A raíz del repentino confinamiento, la escuela ha saltado por los aires. Se acabó la normalidad, y todo intento de fingir que la actividad docente se mantiene como si tal cosa, por mucho que se aderece de nuevas tecnologías, teletrabajo, etc., está condenada al fracaso, si no al ridículo. Expondré sucintamente en qué me baso para tan categóricas afirmaciones. Adelanto que mis tesis coinciden en buena parte con lo expuesto por Guadalupe Jover en un atinadísimo artículo publicado en El Diario de la Educación.
Mi mayor discrepancia no radica tanto en el análisis de la situación como en las consecuencias que extraigo de él.

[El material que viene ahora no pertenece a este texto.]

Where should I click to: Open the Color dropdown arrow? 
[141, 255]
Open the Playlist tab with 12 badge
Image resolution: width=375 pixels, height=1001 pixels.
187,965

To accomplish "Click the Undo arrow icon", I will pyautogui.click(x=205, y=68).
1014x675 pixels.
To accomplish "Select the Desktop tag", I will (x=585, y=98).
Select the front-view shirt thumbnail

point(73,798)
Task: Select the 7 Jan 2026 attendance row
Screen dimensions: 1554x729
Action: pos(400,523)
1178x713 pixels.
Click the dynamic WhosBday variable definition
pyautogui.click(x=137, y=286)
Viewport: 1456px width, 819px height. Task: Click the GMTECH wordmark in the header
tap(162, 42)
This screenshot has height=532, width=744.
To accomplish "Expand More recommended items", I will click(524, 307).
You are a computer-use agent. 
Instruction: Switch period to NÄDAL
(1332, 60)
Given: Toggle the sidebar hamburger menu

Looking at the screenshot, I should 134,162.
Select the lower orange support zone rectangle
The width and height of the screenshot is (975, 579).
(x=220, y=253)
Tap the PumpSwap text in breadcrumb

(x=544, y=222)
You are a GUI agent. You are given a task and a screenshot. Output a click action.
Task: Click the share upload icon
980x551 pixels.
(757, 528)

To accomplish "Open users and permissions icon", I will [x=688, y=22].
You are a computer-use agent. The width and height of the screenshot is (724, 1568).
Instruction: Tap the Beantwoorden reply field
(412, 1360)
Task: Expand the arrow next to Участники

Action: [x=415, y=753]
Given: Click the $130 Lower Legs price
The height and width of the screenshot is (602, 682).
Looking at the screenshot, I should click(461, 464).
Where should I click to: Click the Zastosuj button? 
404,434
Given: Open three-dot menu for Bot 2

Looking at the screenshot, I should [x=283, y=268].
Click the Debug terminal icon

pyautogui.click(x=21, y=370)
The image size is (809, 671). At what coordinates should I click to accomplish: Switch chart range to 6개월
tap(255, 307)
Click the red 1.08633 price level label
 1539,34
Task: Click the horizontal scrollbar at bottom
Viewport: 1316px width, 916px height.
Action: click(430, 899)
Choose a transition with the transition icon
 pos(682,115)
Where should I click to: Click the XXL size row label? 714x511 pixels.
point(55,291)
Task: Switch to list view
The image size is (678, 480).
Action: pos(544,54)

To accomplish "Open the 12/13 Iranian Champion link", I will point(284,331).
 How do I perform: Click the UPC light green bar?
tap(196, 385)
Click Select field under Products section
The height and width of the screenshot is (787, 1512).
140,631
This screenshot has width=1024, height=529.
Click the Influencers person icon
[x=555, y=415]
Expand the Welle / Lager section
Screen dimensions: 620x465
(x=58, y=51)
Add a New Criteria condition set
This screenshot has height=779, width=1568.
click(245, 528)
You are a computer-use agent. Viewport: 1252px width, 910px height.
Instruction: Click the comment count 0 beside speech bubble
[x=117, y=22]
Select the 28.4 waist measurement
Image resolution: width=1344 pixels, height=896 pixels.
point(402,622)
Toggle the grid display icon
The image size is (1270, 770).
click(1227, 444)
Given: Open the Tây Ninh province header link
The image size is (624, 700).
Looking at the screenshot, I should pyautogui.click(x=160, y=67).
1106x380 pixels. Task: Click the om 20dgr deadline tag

Parto de una obviedad que, sin embargo, conviene tener muy presente: estamos ante una situación única. Jamás el sistema educativo ha tenido que hacer frente, de un día para otro, a algo parecido. Por tanto, es normal que todos (repito, todos: profesorado, estudiantes, familias, incluso la propia Administración) estemos desorientados y titubeemos sobre cómo actuar. Admitámoslo. Cualquier intento de fingir normalidad está condenado al ridículo.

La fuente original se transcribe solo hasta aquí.